Exercise goal -
Across all the entries, how many lines hold "Siga"? Answer with that number and nothing else.

START Data in this exercise

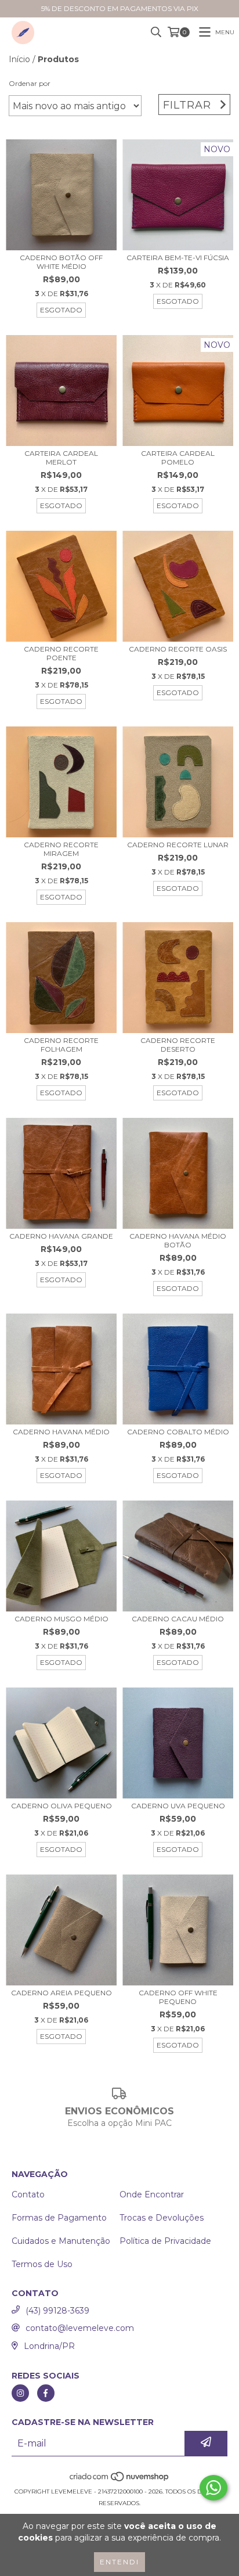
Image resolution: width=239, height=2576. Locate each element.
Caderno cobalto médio (178, 1431)
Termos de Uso (42, 2264)
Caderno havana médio (61, 1431)
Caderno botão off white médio (61, 262)
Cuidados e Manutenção (61, 2241)
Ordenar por (29, 83)
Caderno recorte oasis (178, 649)
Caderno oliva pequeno (61, 1805)
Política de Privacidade (165, 2241)
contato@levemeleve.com (80, 2328)
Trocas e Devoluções (161, 2217)
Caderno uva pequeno (178, 1805)
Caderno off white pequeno (178, 1997)
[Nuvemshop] (120, 2480)
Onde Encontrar (151, 2194)
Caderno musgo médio (61, 1618)
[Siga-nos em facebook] (46, 2393)
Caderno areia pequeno (61, 1992)
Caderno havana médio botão (177, 1240)
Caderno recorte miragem (61, 849)
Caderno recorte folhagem (61, 1044)
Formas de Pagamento (59, 2217)
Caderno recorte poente (61, 653)
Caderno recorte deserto (177, 1044)
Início (19, 59)
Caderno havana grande (61, 1236)
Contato (28, 2194)
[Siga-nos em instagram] (20, 2393)
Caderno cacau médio (178, 1618)
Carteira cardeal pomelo (178, 457)
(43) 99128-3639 (57, 2310)
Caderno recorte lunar (178, 844)
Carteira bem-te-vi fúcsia (177, 257)
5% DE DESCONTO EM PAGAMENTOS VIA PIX (119, 8)
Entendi (119, 2561)
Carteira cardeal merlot (61, 457)
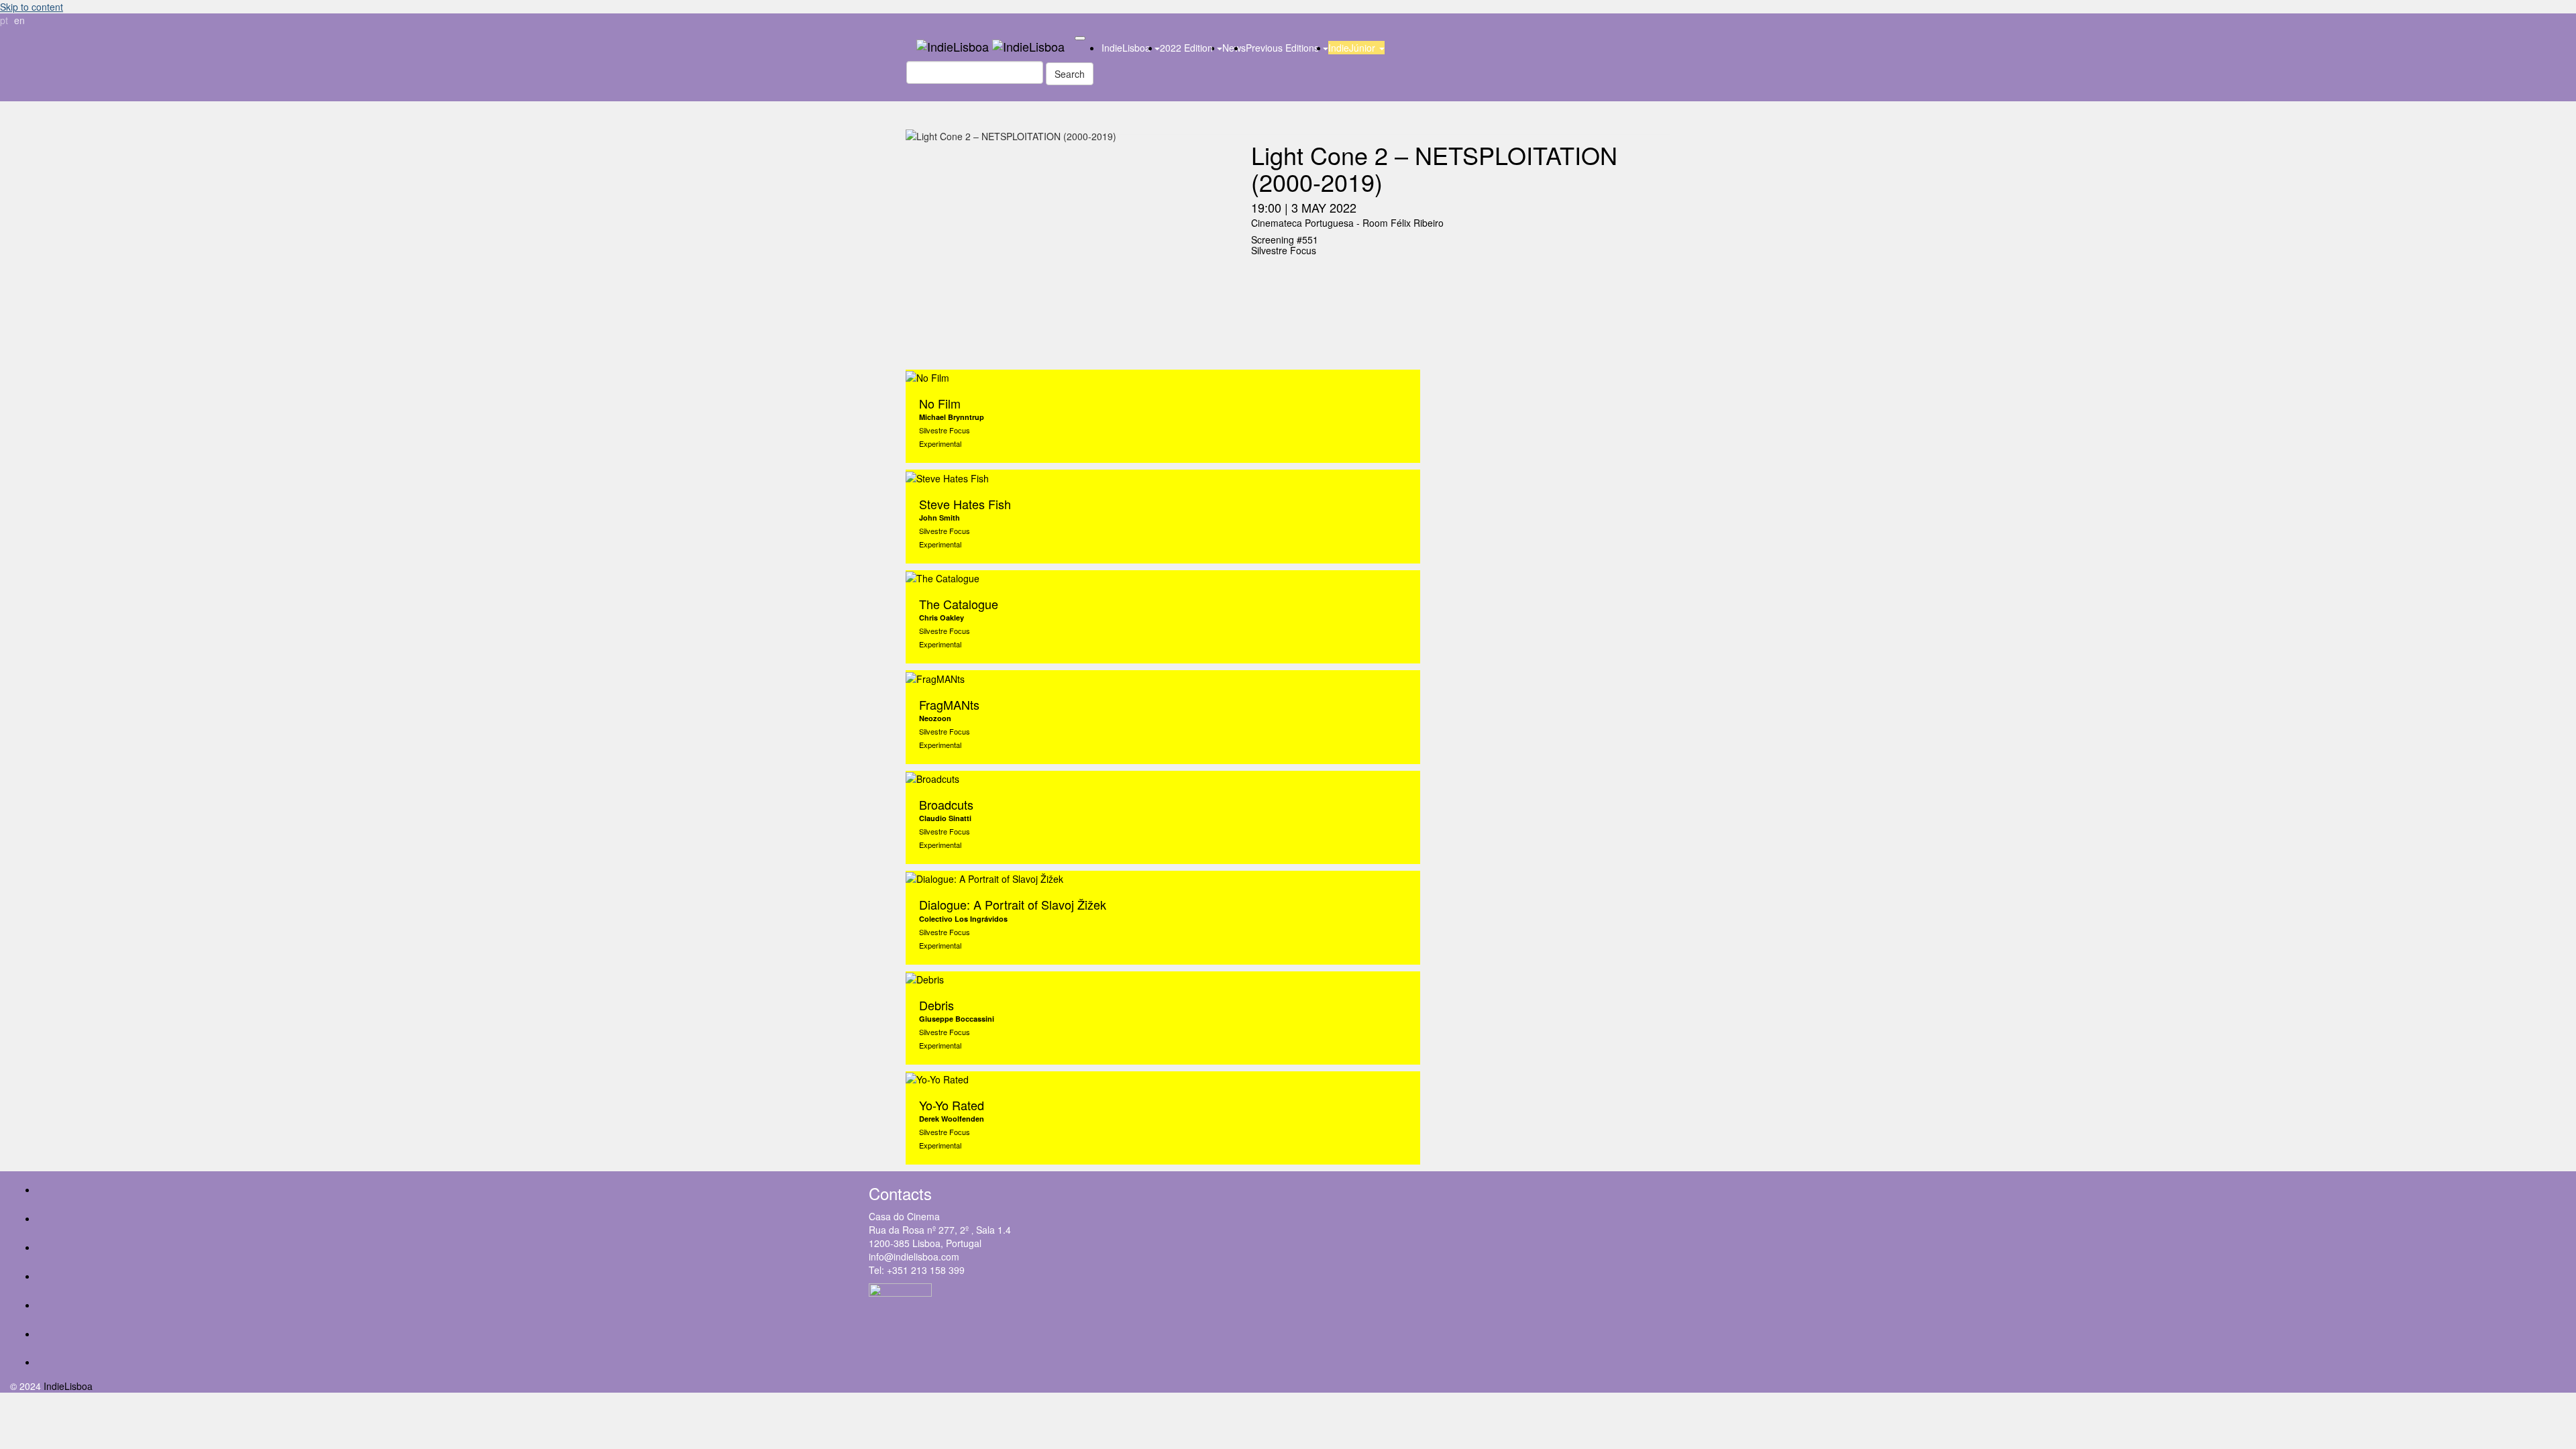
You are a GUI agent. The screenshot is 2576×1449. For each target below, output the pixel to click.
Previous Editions (1284, 47)
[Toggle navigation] (1080, 38)
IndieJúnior (1353, 47)
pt (4, 20)
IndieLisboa (1127, 47)
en (19, 20)
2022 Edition (1188, 47)
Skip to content (31, 6)
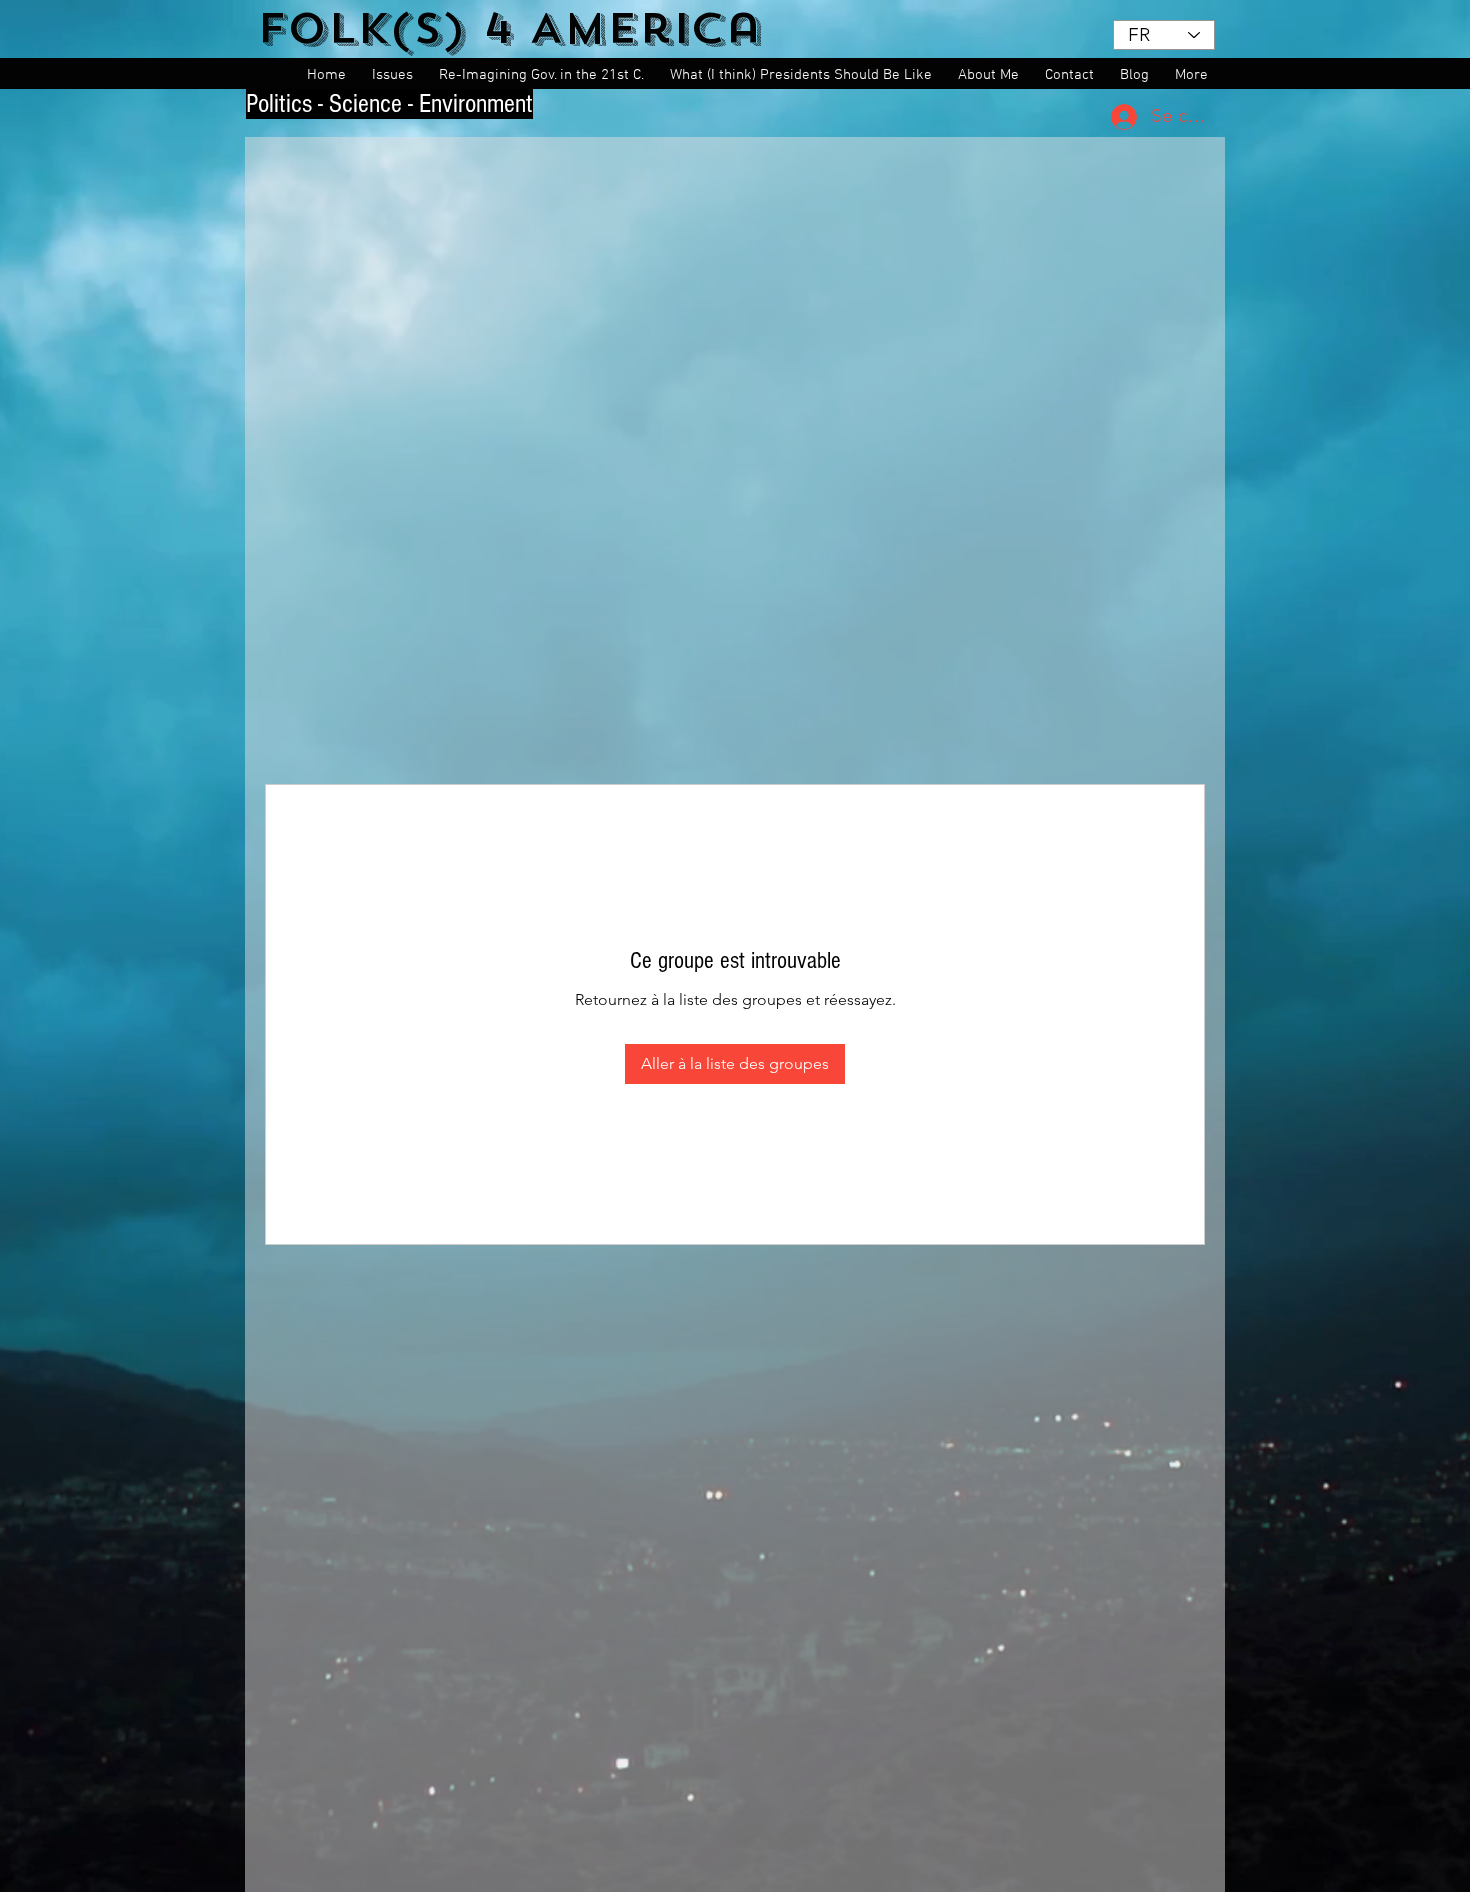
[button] (395, 75)
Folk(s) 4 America (509, 28)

END Data in this exercise

Answer below -
2